### Given passage
######

Even in the longer L ~ 1 μm nanowires experimentally studied so far, deviations from true MZM behavior are not negligible, since typically ξ _M is in the hundreds of nanometers. This theoretical expectation is in stark contrast with many experiments reporting surprisingly robust zero-bias anomalies (see, e.g., ref. 8). Within a non-interacting picture,^{14, 15} the only solution to this conflict is to assume values of the spin-orbit coupling much larger than the ones estimated for InAs or InSb NWs.¹⁶ Apart from the exponential suppression, ε _M is expected to cross zero energy (parity crossings where Q _M changes) in an oscillatory fashion^17,18,19 as a function of magnetic field, chemical potential, or length. Both the exponential suppression and the oscillatory behavior of ε _M have recently been demonstrated experimentally.⁷ However, these experiments report on unexplained features in rather short wires with L ~ ξ _M in the form of parity crossings that extend across a finite range of magnetic field (instead of point-like zero-energy crossings).

######

### Dataset content
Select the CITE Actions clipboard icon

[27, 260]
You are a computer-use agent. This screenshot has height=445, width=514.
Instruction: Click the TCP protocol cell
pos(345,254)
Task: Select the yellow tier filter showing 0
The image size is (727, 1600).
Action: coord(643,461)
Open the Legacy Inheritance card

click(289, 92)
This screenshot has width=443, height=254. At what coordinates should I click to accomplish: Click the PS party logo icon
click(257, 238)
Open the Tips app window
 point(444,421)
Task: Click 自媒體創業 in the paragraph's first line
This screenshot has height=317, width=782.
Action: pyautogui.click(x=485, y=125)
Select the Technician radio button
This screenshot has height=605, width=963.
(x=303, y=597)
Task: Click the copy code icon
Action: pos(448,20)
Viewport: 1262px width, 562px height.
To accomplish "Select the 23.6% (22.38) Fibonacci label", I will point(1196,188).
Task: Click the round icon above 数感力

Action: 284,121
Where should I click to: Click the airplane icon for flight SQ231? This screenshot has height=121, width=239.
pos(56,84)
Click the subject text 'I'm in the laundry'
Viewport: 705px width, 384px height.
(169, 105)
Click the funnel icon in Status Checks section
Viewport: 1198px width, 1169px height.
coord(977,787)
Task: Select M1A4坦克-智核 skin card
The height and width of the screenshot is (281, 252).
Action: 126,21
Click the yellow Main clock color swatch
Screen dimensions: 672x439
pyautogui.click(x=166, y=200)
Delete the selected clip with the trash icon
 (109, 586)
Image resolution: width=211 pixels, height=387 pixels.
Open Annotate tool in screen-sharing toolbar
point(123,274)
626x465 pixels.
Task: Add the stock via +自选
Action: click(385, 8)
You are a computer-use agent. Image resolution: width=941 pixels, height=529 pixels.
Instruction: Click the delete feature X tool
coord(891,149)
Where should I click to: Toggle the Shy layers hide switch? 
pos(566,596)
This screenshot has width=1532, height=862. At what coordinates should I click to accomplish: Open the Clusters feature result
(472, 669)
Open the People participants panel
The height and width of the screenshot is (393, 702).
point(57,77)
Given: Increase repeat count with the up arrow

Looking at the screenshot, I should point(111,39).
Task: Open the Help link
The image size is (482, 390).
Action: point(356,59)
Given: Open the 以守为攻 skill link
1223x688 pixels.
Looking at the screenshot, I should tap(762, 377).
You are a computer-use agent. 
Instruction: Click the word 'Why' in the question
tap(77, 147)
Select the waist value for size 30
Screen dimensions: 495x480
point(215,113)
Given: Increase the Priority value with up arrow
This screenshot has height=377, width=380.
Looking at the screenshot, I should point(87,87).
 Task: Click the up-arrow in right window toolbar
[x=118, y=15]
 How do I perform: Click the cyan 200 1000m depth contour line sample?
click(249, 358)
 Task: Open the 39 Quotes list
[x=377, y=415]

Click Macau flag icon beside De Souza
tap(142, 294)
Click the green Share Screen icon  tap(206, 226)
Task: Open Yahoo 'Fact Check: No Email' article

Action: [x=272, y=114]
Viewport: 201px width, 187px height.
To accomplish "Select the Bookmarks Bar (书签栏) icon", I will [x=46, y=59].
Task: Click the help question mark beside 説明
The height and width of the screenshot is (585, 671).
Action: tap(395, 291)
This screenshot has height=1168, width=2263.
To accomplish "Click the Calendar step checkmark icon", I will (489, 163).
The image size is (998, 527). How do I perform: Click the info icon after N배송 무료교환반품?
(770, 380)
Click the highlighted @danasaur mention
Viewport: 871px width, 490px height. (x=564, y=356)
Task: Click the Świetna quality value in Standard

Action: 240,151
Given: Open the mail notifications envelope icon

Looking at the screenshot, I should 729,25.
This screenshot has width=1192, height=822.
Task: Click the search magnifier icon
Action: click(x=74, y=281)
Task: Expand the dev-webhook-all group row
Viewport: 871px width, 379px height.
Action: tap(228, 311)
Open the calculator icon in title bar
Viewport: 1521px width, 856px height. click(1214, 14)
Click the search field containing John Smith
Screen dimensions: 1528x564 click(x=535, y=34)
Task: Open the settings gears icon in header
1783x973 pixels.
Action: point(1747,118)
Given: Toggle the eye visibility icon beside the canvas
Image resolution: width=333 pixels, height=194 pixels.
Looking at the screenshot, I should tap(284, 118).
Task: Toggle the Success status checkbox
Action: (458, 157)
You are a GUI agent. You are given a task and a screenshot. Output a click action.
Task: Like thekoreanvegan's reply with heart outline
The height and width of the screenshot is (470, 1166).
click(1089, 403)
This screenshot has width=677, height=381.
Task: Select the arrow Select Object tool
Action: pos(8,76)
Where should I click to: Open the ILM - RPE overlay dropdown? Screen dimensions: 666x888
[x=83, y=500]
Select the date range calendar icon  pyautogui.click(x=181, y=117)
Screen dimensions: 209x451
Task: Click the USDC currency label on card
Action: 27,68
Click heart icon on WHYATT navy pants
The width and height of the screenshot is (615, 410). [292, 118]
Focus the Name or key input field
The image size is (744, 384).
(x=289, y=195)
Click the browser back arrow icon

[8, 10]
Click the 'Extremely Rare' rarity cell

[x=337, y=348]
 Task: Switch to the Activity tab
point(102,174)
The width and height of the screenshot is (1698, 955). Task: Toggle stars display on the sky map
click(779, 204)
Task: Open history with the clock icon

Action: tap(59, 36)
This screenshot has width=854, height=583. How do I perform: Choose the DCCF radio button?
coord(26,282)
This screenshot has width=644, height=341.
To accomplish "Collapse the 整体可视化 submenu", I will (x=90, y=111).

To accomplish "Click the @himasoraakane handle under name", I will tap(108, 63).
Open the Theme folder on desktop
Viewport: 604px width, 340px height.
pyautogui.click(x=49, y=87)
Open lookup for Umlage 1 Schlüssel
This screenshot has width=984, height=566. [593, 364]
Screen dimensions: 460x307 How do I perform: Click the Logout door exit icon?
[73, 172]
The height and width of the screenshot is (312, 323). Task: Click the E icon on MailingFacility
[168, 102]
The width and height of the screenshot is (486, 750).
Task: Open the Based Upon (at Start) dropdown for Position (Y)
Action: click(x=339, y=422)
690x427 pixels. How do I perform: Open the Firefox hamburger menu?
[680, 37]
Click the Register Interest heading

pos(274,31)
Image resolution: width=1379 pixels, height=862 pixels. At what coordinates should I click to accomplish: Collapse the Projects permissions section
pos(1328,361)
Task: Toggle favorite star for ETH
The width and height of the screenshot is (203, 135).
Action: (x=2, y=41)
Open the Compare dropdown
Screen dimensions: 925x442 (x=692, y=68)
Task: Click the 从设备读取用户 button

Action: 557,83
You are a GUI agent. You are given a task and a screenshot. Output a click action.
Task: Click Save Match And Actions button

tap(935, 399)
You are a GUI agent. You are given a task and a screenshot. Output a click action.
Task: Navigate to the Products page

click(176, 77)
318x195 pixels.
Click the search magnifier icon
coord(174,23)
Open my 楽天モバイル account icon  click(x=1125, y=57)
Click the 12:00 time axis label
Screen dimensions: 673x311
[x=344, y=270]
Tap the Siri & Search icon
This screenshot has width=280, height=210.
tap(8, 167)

######

### Written task
In the passage on Majorana modes in nanowires, what is the only way a non-interacting picture can resolve the conflict with experiments reporting robust zero-bias anomalies?

### Result
By assuming spin-orbit coupling values much larger than those estimated for InAs or InSb nanowires.